**ОТРЫВОК**

----------

Существует особого рода относительная снисходительность, в которой нельзя дать себе отчета, но которая управляется тактом, характеризует почтением то или иное лицо, в то время как скромная и прямая покорность характеризует других. И нужно сознаться, что большая часть принадлежала к последнему разряду.
Мамонов тогда уже доживал свои последние дни при дворе, а никто (менее всех Императрица) этого не подозревал; он питал тайную страсть к княжне Меньшиковой[72]; спустя несколько месяцев он бросился к ногам Императрицы и признался ей. Жестоко оскорбленная, но слишком гордая, чтобы жаловаться, она согласилась на его брак, венчала его в своей дворцовой церкви и, осыпав его благодеяниями, удалила от двора.
Почти все жалели о нём, потому что он не до такой степени, как многие другие в его положении, доводил наглость и заносчивость. Между тем я сам видел раз, как он промедлил снять карты, играя с Императрицей, для того, чтобы приказать пажу поправить воротник, нисколько не извиняясь. Она говорила со мной во время его туалета, а затем продолжала игру, по-видимому, не удивляясь его поведению. Как и следует ожидать, наглость князя Потемкина во всех отношениях была еще больше, благодаря оттенкам близости. Чтобы обозначить степень этой наглости, я должен сказать, что однажды утром князь, принимая вельмож двора, как он это обыкновенно делал в то время, когда вставал, явился среди них (у всех ленты были поверх мундиров) с растрепанными волосами, в большом халате, под которым не было брюк; в это время камердинер Императрицы пришел сказать ему несколько слов на ухо, он тотчас же запахнулся, поклоном отпустил всех и, проходя в дверь, которая вела в собственные покои Императрицы, отправился к ней в этом простом одеянии.

----------

**ЗАПИСИ**
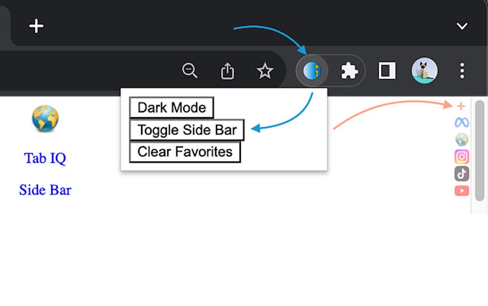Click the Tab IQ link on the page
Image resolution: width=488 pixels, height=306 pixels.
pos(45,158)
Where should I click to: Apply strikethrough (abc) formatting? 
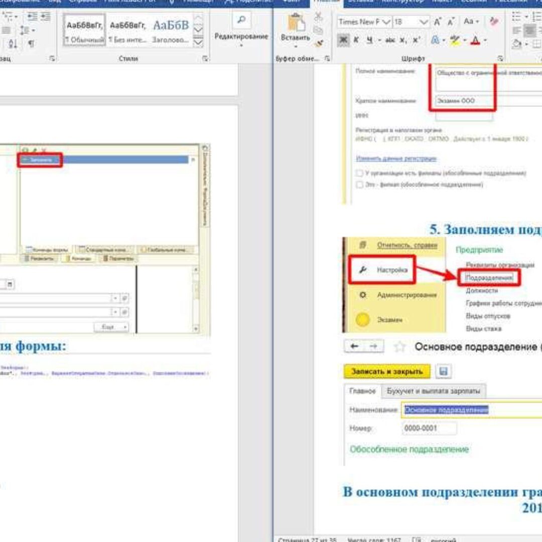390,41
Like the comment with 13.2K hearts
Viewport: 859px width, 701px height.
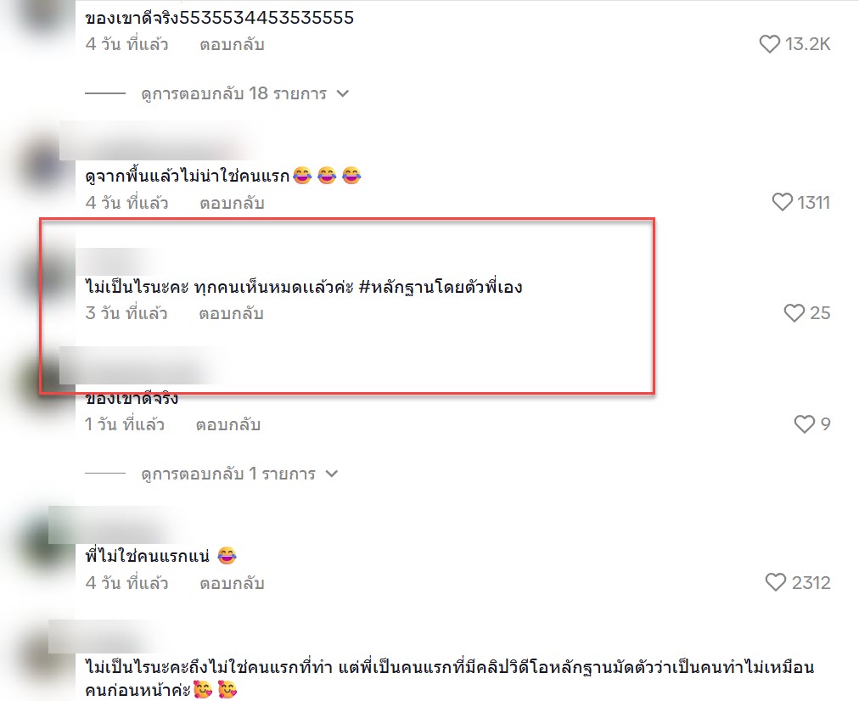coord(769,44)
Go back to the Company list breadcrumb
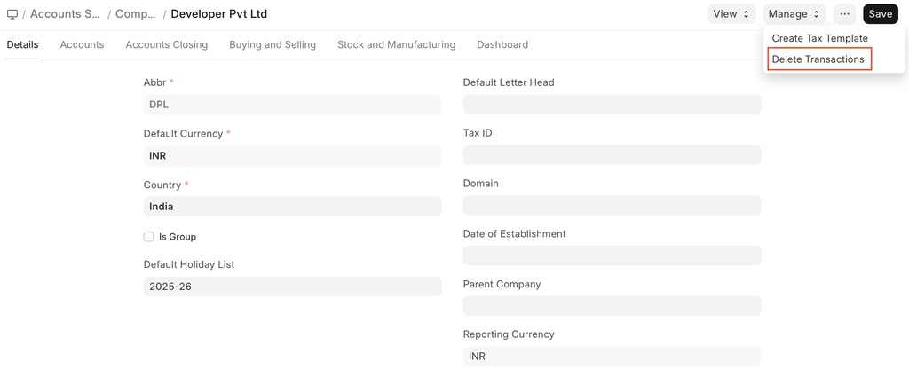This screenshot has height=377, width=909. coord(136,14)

----------

**ЗАДАНИЕ**
Перепишите полностью отрывок о Мамонове и Потемкине при дворе Императрицы, не меняя в нем ни слова.

**ОТВЕТ**
Существует особого рода относительная снисходительность, в которой нельзя дать себе отчета, но которая управляется тактом, характеризует почтением то или иное лицо, в то время как скромная и прямая покорность характеризует других. И нужно сознаться, что большая часть принадлежала к последнему разряду.
Мамонов тогда уже доживал свои последние дни при дворе, а никто (менее всех Императрица) этого не подозревал; он питал тайную страсть к княжне Меньшиковой[72]; спустя несколько месяцев он бросился к ногам Императрицы и признался ей. Жестоко оскорбленная, но слишком гордая, чтобы жаловаться, она согласилась на его брак, венчала его в своей дворцовой церкви и, осыпав его благодеяниями, удалила от двора.
Почти все жалели о нём, потому что он не до такой степени, как многие другие в его положении, доводил наглость и заносчивость. Между тем я сам видел раз, как он промедлил снять карты, играя с Императрицей, для того, чтобы приказать пажу поправить воротник, нисколько не извиняясь. Она говорила со мной во время его туалета, а затем продолжала игру, по-видимому, не удивляясь его поведению. Как и следует ожидать, наглость князя Потемкина во всех отношениях была еще больше, благодаря оттенкам близости. Чтобы обозначить степень этой наглости, я должен сказать, что однажды утром князь, принимая вельмож двора, как он это обыкновенно делал в то время, когда вставал, явился среди них (у всех ленты были поверх мундиров) с растрепанными волосами, в большом халате, под которым не было брюк; в это время камердинер Императрицы пришел сказать ему несколько слов на ухо, он тотчас же запахнулся, поклоном отпустил всех и, проходя в дверь, которая вела в собственные покои Императрицы, отправился к ней в этом простом одеянии.